専門性の高い話になりますが、そういったことが知りたい方もいると思いますので書いてみたいと思います。心房中隔欠損症(ASD)という先天性心疾患についてです。
心房中隔欠損症は先天性心疾患の中で2番目に多く、成人で発見される先天性心疾患では最も多い疾患です。生まれつき心房に穴があいている疾患ですが、年齢とともに心不全・心房細動といった不整脈が出てくる病気です。
デンマークから報告されたこの論文(Heart Rhythm. 2026 Jan 23:S1547-5271(26)00043-3.)では外科的治療とカテーテル治療を受けたあとの不整脈発症率がカテーテル治療で少ないと報告しています。心臓を切らずに治療できるカテーテル治療では理論的に治療後遠隔期の不整脈が少なくなると考えられていましたが、その理論が正しいことを証明した非常に良い論文だと思います。

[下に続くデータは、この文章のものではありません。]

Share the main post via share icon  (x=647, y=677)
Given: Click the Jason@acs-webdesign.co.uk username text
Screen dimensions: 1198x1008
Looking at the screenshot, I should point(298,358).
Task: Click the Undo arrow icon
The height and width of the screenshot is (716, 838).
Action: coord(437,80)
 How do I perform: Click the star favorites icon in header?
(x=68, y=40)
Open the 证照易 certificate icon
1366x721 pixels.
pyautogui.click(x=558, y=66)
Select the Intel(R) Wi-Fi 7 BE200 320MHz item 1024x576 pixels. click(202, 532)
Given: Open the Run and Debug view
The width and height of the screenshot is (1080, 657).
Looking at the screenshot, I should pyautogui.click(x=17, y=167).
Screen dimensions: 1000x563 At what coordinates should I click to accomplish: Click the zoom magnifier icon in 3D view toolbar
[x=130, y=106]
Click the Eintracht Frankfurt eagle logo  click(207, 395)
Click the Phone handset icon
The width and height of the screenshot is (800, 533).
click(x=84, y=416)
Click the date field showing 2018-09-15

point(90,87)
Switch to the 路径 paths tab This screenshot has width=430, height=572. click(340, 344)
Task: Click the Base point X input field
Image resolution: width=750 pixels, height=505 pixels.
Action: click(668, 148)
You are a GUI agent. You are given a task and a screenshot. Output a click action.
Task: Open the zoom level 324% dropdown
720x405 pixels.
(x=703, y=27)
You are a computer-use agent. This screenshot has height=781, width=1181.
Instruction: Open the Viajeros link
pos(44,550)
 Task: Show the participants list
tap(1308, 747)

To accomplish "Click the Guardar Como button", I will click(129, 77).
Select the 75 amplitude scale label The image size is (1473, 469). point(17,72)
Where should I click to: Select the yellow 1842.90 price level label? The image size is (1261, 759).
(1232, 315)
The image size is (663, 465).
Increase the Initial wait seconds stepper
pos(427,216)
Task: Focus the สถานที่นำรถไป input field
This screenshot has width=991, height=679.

誤解があるといけないのですが外科的な治療が悪いというわけではなく、カテーテルを使用してできる人はカテーテル治療がよりのぞましいということです。外科的治療でしかなおせない心房中隔欠損症もありますので、治療適応の心房中隔欠損症は症状がなくても適切な時期に治療するということが一番大切です。この論文でも治療年齢が遅くなることが治療後遠隔期の不整脈発症のリスクだと述べられています。